■ What you have to do ■
Copy out word for word the lines starting with the one that contains "You are a computer-use agent. Viewport: 753px" and going on through the one that contains "coord(36,119)", both included. Leave the pictures out of your answer.

Item coordinate data
········

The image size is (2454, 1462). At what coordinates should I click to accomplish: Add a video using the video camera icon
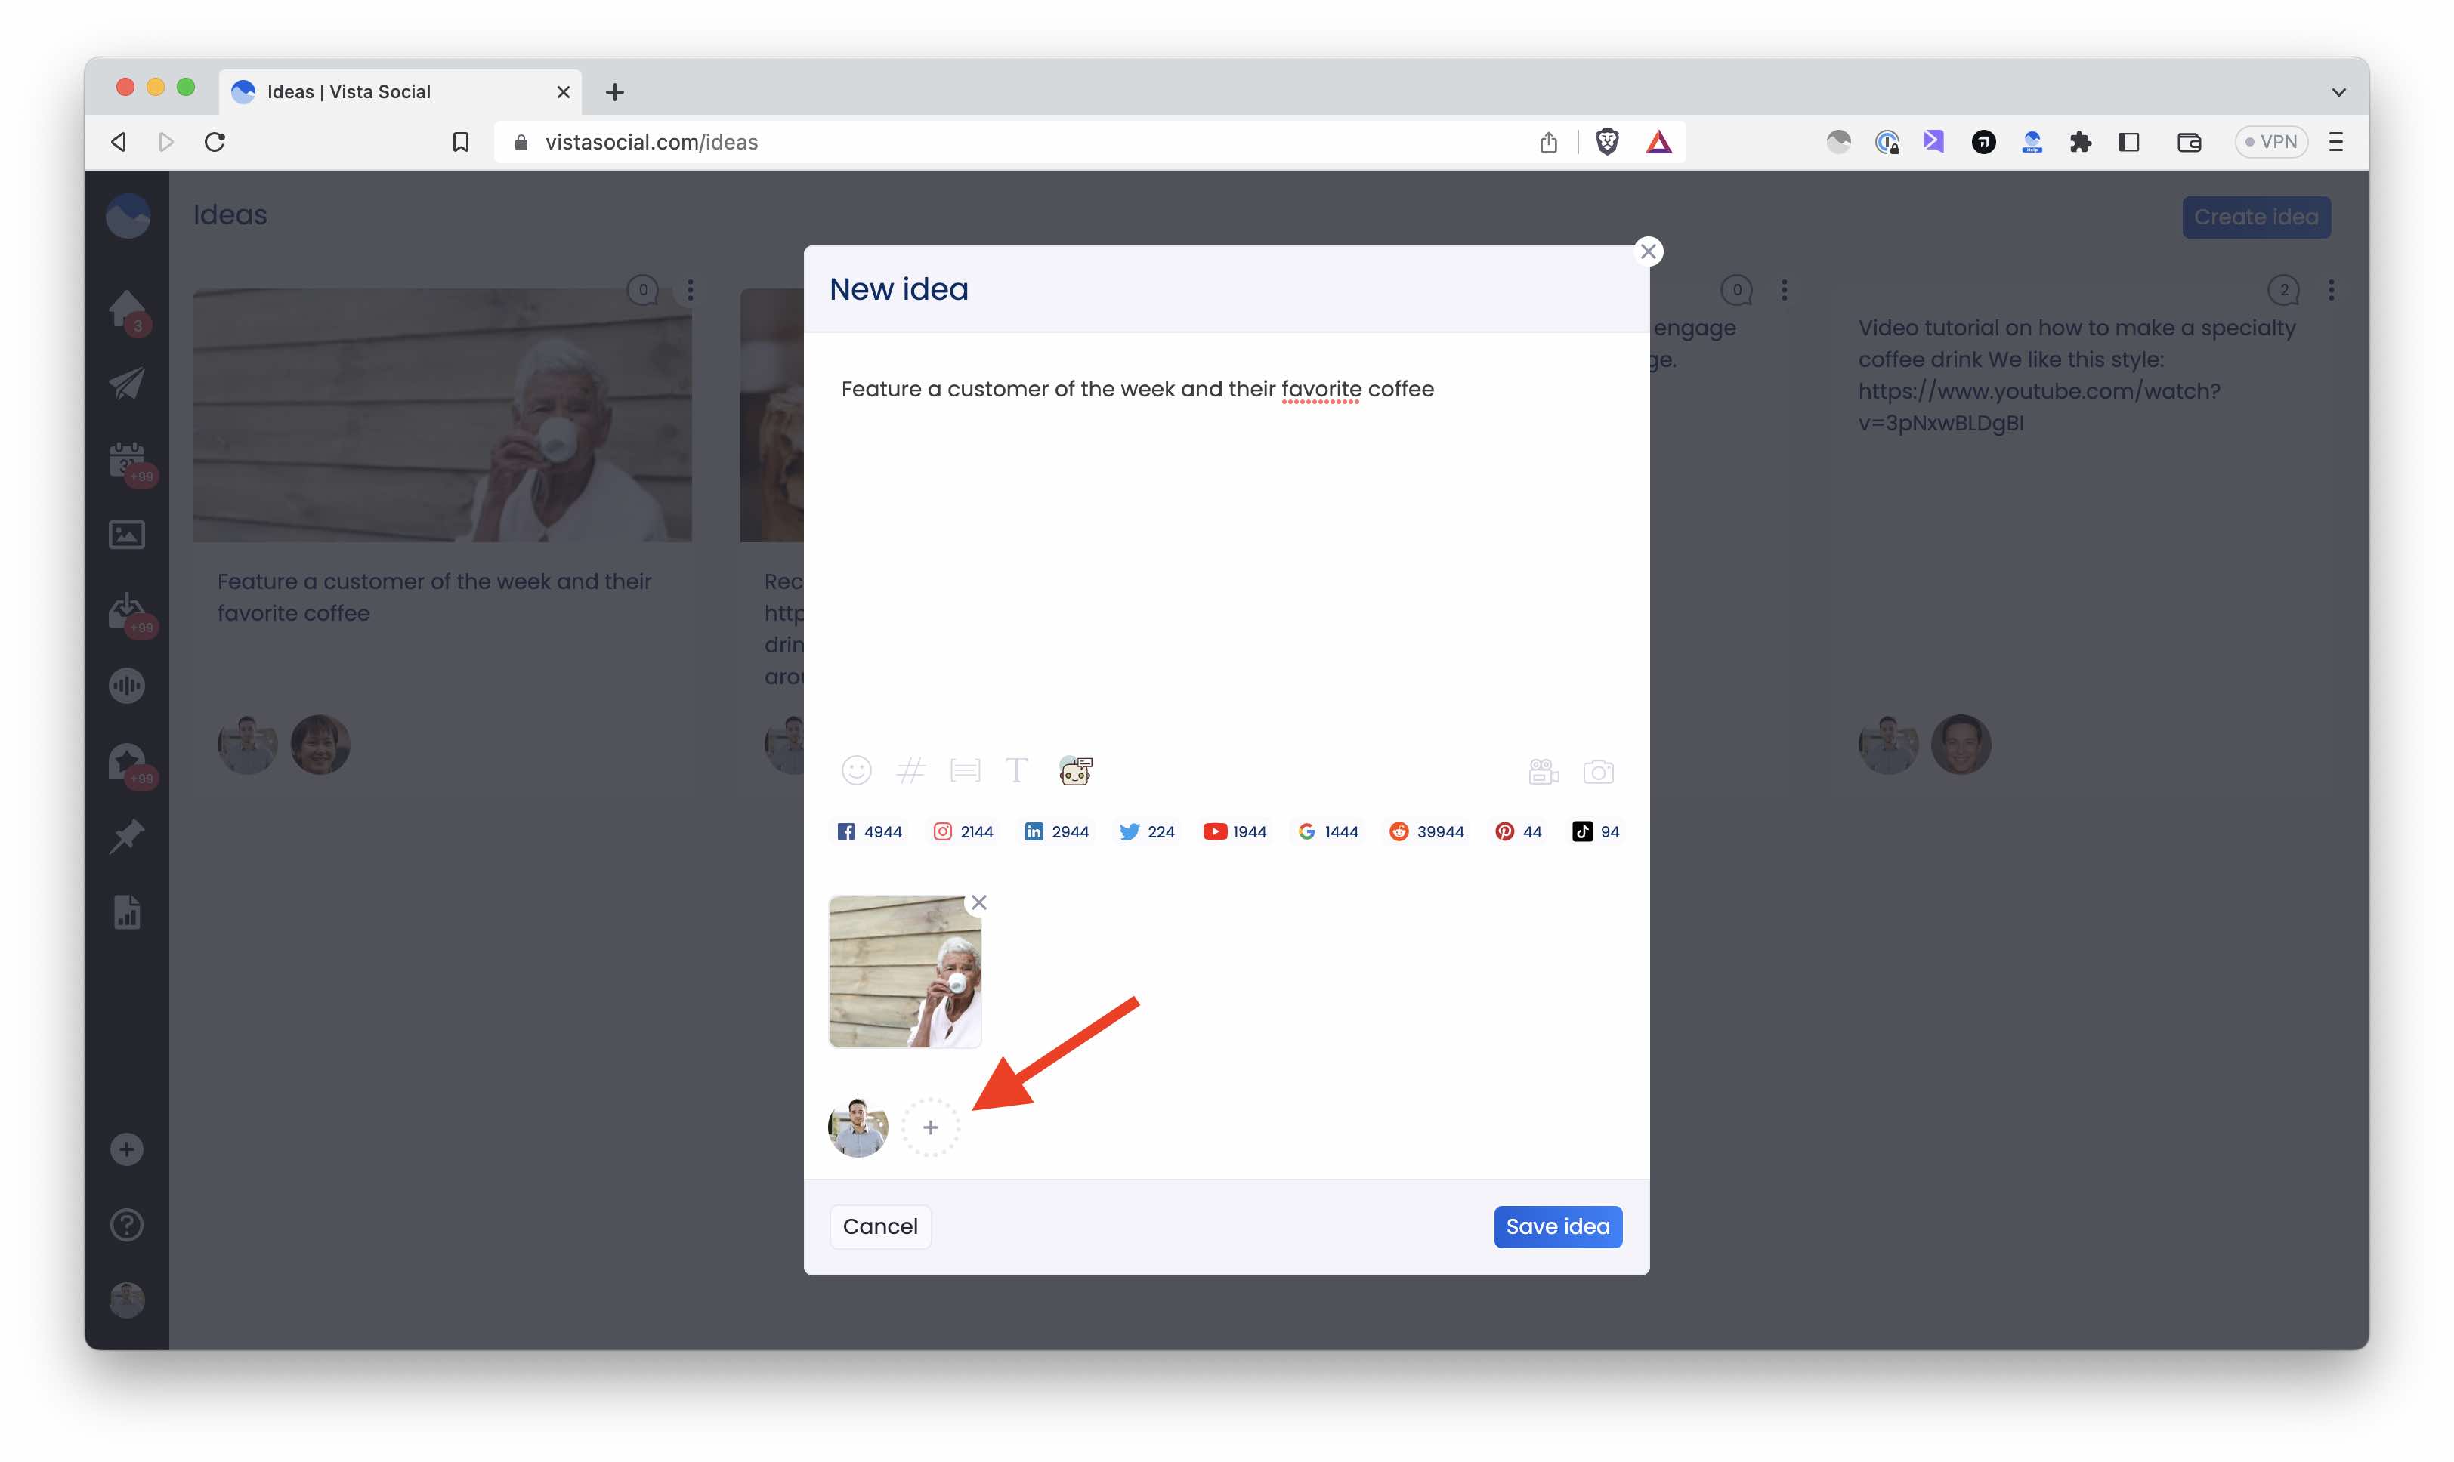1542,771
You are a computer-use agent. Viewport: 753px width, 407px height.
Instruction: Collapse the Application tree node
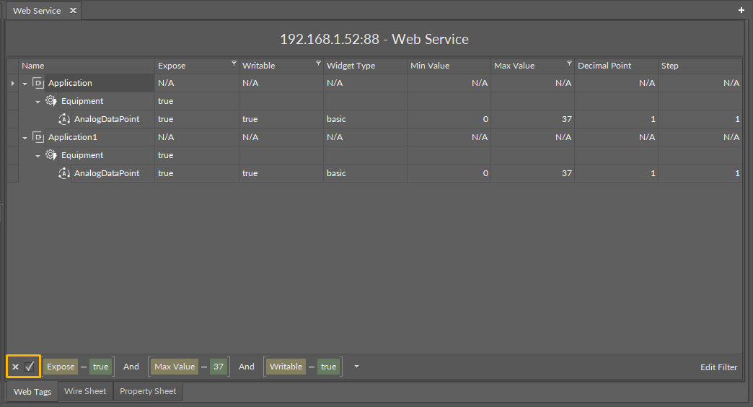(25, 84)
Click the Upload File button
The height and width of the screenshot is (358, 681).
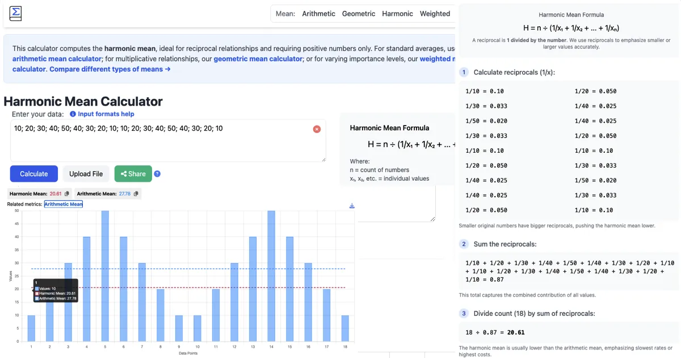[86, 173]
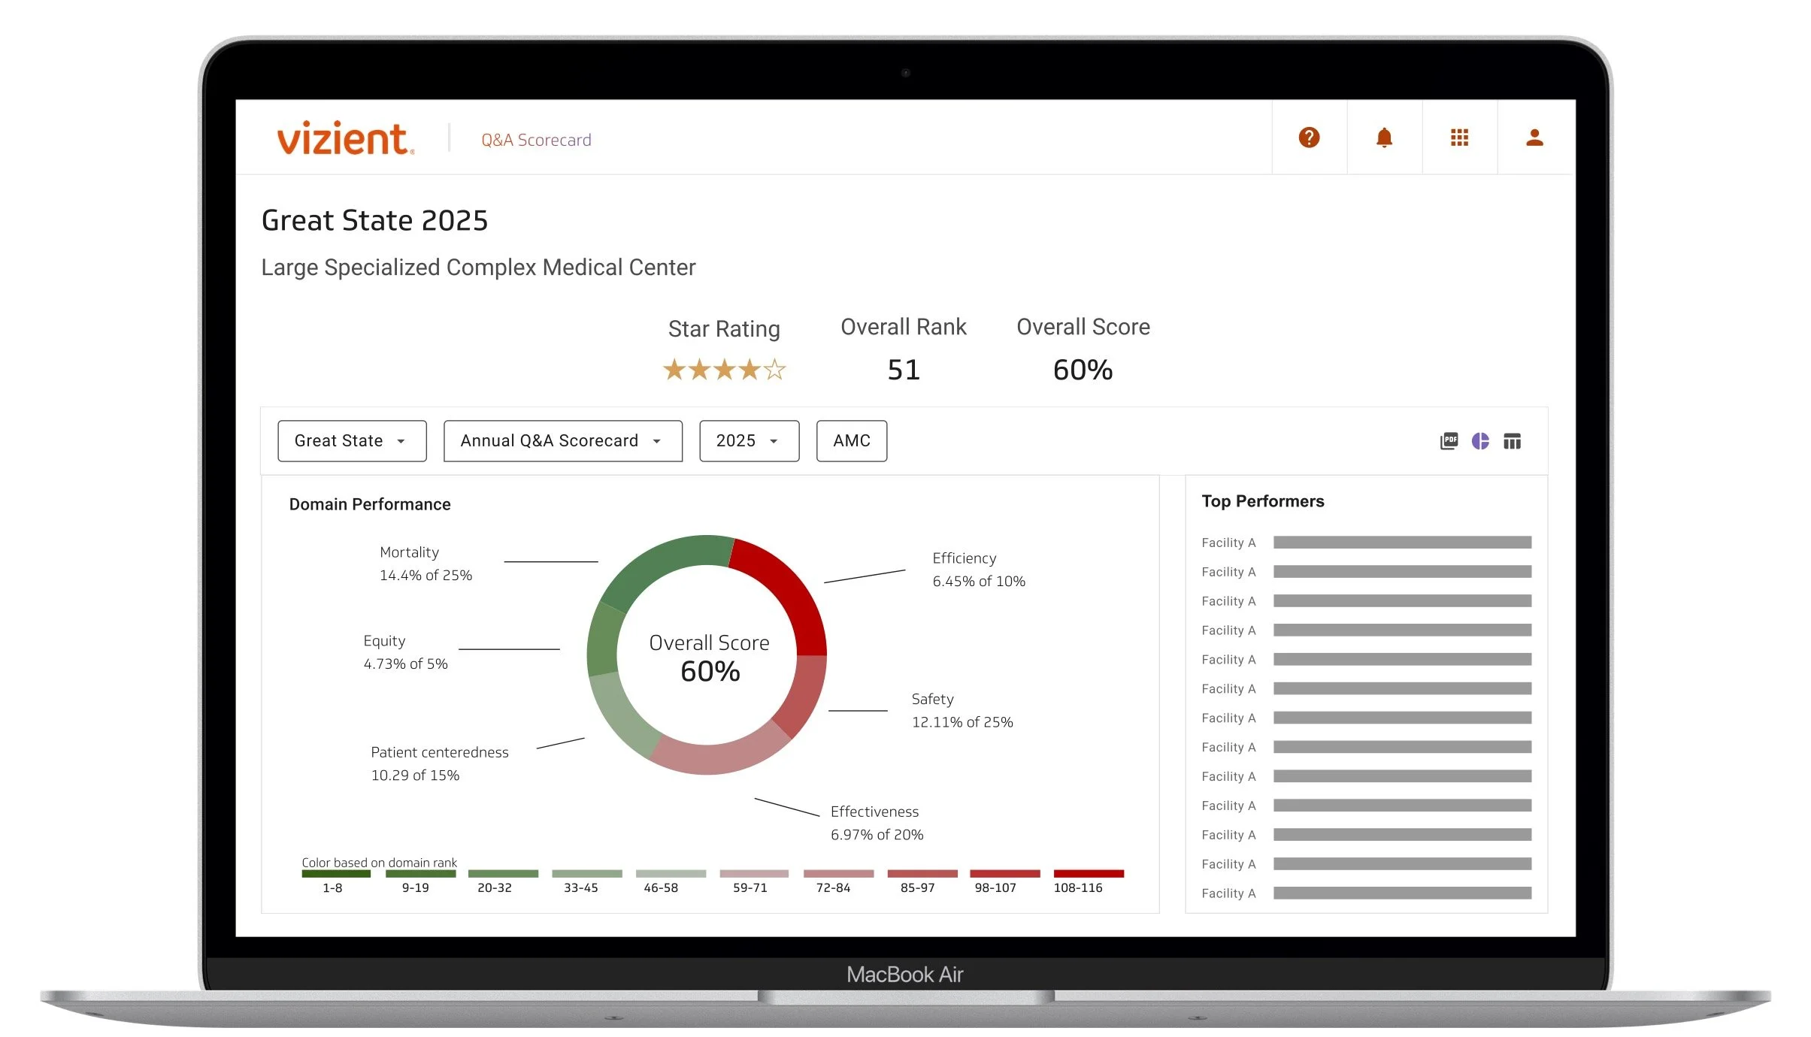Image resolution: width=1811 pixels, height=1037 pixels.
Task: Open the 2025 year dropdown
Action: (x=748, y=441)
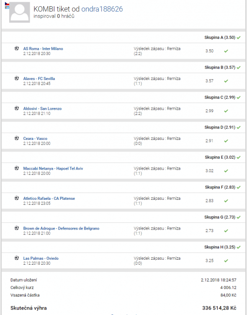Click the soccer ball icon for Las Palmas - Oviedo

(x=16, y=258)
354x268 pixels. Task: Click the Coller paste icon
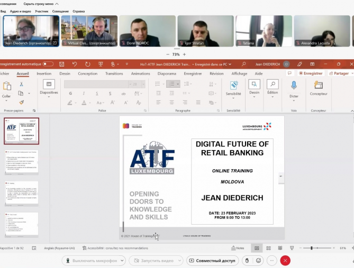point(6,87)
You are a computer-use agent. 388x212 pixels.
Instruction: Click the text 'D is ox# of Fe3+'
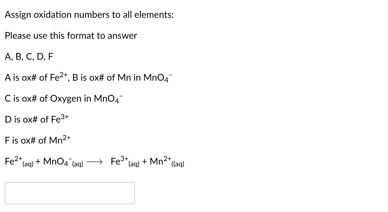coord(36,119)
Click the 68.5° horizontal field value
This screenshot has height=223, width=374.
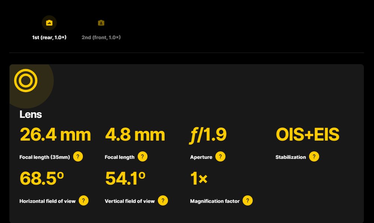pyautogui.click(x=42, y=179)
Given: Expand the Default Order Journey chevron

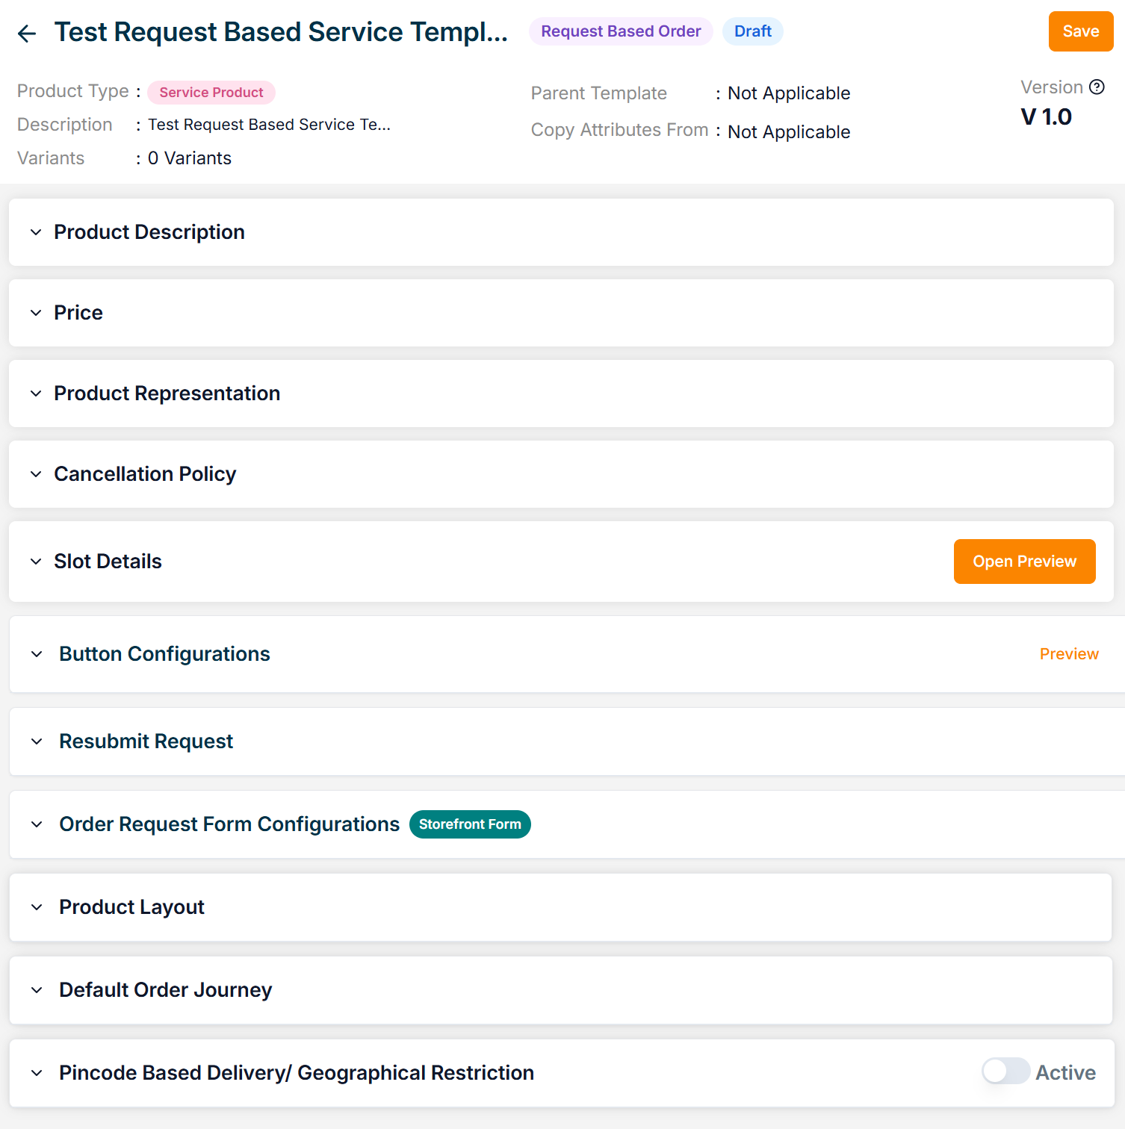Looking at the screenshot, I should pos(37,990).
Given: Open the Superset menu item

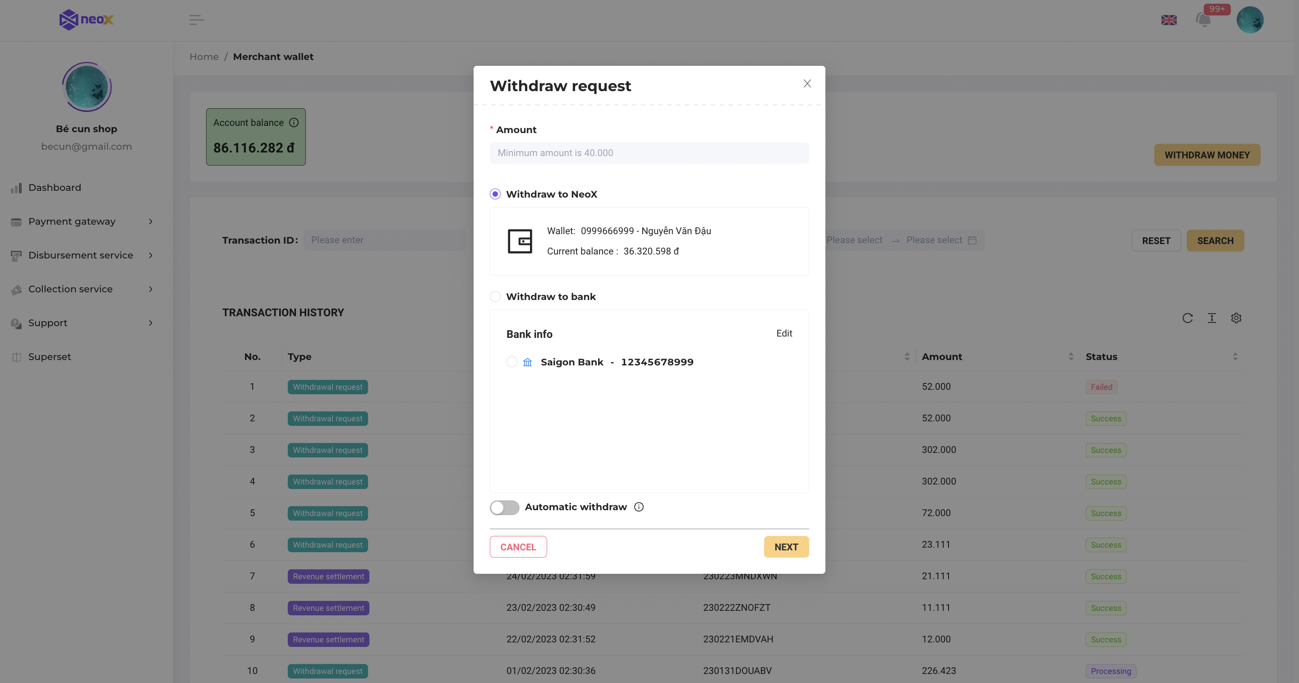Looking at the screenshot, I should point(49,357).
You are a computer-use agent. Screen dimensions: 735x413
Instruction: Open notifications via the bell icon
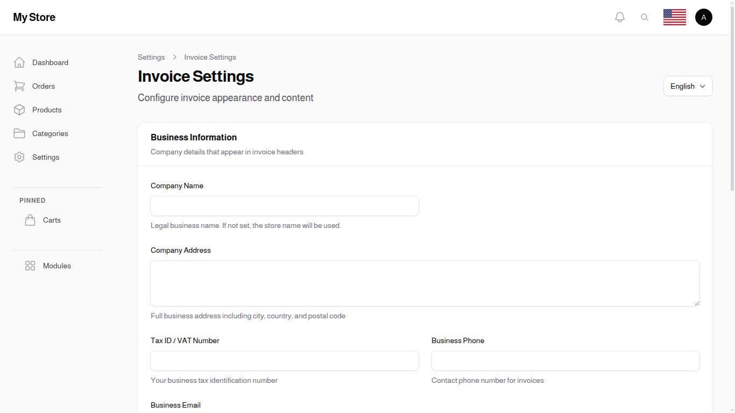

········

■ Full answer ■
You are a computer-use agent. Viewport: 753px width, 407px height.
Instruction: Collapse the Application tree node
(25, 84)
Click the Upload File button
The height and width of the screenshot is (358, 681).
[86, 173]
Image resolution: width=1811 pixels, height=1037 pixels.
Task: Open the 2025 year dropdown
Action: (x=748, y=441)
Click the soccer ball icon for Las Palmas - Oviedo

(x=16, y=258)
354x268 pixels. Task: Click the Coller paste icon
point(6,87)
You are a computer-use agent. 388x212 pixels.
Instruction: Click the text 'D is ox# of Fe3+'
coord(36,119)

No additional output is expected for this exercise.